_CONSIGNE DONNÉE:_ Poursuivez le texte sur le Collectif des Associations Citoyennes et l'Université d'été des mouvements sociaux et des solidarités, en reprenant juste après sa dernière phrase.

Quatre questions à Jean-Baptiste Jobard, coordinateur général du Collectif d'associations citoyennes
- Le Moment 
- 20 août
- 5 min de lecture
Dernière mise à jour : 23 oct.
Dans un contexte où les libertés associatives se resserrent et où la marchandisation fragilise l’action citoyenne, le Collectif des Associations Citoyennes (CAC) participe activement à l’Université d’été des mouvements sociaux et des solidarités (UEMSS), du 23 au 26 août à Bordeaux. Pour Jean-Baptiste Jobard, membre du CAC, ces temps collectifs sont essentiels : « Appuyer sur pause, c’est politique ! ». L’occasion de prendre du recul, de renforcer les solidarités et d’imaginer d’autres possibles pour le monde associatif et la démocratie.

_MATÉRIAU FOURNI:_

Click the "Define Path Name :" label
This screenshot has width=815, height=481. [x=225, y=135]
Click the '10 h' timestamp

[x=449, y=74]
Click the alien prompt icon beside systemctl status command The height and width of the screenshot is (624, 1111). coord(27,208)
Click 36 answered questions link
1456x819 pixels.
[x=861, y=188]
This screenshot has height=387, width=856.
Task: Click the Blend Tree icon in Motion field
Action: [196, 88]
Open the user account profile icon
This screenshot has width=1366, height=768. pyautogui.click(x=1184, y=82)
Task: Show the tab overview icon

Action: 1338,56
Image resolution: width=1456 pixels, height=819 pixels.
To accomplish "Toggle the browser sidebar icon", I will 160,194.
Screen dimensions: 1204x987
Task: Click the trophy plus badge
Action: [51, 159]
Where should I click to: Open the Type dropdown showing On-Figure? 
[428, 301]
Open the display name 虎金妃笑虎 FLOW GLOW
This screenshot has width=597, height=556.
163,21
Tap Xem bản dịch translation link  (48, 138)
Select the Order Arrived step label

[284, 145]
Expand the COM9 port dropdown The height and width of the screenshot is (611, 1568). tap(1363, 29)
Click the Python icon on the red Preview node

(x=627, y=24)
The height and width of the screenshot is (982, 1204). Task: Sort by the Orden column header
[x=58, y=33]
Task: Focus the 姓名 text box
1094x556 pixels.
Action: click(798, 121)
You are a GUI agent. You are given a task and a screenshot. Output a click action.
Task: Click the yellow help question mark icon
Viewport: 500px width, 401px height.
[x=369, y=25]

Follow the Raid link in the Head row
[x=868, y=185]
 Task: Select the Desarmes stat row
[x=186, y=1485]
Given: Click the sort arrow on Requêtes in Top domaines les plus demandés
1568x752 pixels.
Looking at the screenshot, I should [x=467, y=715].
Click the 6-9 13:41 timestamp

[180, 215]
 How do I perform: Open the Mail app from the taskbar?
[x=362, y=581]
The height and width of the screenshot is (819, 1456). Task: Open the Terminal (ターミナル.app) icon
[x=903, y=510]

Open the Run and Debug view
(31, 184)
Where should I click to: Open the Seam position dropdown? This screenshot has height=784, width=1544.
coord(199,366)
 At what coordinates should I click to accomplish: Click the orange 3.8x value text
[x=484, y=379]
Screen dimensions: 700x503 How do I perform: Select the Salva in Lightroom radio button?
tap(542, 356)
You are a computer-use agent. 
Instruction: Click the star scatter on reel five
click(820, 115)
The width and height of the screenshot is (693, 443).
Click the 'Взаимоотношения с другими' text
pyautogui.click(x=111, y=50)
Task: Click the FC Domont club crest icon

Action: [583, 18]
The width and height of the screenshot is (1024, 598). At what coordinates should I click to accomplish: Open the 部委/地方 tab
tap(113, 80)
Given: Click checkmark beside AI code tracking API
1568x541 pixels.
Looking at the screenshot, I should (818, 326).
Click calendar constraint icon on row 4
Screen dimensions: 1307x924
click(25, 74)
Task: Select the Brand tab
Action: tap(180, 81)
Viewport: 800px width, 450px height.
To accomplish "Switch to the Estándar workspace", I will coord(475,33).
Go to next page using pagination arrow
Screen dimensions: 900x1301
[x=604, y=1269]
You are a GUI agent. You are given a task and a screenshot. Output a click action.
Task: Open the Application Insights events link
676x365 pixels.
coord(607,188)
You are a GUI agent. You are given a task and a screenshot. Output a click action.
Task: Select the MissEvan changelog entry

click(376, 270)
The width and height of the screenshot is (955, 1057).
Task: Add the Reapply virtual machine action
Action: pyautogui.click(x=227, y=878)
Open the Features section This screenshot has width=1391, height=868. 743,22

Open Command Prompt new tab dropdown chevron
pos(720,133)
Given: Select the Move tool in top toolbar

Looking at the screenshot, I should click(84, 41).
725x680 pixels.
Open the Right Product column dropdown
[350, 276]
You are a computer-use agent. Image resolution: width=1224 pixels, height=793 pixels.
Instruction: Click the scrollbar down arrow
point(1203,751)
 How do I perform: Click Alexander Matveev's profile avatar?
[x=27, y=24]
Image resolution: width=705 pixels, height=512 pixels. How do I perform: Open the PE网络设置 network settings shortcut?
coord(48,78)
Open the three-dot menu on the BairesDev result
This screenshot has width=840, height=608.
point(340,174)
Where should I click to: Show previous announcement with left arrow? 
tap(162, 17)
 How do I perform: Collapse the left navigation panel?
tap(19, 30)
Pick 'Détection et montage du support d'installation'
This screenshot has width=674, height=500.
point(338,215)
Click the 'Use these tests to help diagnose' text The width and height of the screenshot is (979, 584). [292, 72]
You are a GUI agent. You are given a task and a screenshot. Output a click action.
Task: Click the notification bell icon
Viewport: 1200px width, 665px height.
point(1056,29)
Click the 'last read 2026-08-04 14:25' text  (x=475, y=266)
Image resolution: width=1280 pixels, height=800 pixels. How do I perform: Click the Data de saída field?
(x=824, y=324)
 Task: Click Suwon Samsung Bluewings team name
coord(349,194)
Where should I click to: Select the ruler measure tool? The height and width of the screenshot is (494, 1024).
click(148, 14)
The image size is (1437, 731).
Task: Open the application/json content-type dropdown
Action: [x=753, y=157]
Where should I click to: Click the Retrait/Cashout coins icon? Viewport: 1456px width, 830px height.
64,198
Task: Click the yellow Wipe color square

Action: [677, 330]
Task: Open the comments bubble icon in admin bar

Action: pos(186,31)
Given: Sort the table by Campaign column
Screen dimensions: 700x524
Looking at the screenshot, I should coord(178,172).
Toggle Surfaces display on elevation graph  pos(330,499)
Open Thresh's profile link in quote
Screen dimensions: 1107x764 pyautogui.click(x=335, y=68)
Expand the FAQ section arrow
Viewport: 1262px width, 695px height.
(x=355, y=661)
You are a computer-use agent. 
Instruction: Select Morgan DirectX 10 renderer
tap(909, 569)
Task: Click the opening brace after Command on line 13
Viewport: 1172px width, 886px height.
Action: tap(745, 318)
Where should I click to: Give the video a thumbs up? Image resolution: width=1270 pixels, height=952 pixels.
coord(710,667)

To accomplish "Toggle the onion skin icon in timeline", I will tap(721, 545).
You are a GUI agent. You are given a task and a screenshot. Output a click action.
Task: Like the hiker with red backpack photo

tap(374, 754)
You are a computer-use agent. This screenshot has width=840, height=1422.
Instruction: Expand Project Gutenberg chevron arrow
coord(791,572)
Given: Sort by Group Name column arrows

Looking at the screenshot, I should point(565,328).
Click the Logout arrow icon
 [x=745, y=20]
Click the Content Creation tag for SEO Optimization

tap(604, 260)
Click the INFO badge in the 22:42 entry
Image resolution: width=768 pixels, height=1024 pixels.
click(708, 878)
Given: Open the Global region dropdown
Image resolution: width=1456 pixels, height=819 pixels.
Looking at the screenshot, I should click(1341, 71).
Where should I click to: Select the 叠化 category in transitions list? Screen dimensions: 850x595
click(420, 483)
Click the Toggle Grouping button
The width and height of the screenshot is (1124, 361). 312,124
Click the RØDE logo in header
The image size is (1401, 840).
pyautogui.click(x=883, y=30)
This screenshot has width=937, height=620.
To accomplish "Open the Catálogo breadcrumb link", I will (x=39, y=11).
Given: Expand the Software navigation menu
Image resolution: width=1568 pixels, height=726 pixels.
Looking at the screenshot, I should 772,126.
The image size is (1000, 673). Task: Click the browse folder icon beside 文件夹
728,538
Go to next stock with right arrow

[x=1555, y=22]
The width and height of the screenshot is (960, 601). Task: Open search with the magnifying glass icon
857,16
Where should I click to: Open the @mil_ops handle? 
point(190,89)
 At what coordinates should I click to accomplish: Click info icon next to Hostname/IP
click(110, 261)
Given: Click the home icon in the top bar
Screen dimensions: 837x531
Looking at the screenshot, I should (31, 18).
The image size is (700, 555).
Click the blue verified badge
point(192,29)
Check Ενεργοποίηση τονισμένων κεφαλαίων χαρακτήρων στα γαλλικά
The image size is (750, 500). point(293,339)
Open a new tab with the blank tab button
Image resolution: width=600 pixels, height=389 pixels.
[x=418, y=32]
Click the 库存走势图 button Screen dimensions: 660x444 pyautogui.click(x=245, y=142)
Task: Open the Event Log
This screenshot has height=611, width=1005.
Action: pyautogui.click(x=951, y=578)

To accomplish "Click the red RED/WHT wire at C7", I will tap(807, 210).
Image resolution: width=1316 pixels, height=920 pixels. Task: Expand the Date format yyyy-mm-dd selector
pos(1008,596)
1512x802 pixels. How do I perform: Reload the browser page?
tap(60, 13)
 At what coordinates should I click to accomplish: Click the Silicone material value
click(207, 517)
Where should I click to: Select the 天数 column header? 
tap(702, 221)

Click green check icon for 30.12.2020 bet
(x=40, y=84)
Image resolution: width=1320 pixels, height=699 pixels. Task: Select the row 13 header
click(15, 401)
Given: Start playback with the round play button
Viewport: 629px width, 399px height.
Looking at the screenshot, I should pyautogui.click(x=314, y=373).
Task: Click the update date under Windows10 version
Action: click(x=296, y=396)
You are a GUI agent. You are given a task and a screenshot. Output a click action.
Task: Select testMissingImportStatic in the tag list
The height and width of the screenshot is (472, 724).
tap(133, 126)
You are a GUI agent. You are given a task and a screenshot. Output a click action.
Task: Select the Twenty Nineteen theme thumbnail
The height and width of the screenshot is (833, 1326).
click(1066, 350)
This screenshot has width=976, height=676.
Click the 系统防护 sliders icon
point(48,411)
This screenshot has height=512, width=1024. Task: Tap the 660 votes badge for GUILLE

_RÉPONSE DONNÉE:_
Le Collectif des Associations Citoyennes participe de longue date à l’Université d’été des mouvements sociaux et des solidarités. Pourquoi est-il important pour vous d’être présents à Bordeaux cette année ?
Ces temps de travail et d’échanges estivaux sont des occasions de prendre du recul et c’est très important pour nous qui répétons souvent un de nos mantras : « appuyer sur pause, c’est politique ! » (nous sommes particulièrement sensible à la définition du capitalisme par Michel Feher, un philosophe belge qui parle du capitalisme justement comme « l’empire du temps court »… d’ailleurs en parlant de Belgique et sur le même sujet, on ne saurait que trop conseiller la lecture de ce formidable numéro de la revue belge sur le temps : https://www.cultureetdemocratie.be/numeros/temps/)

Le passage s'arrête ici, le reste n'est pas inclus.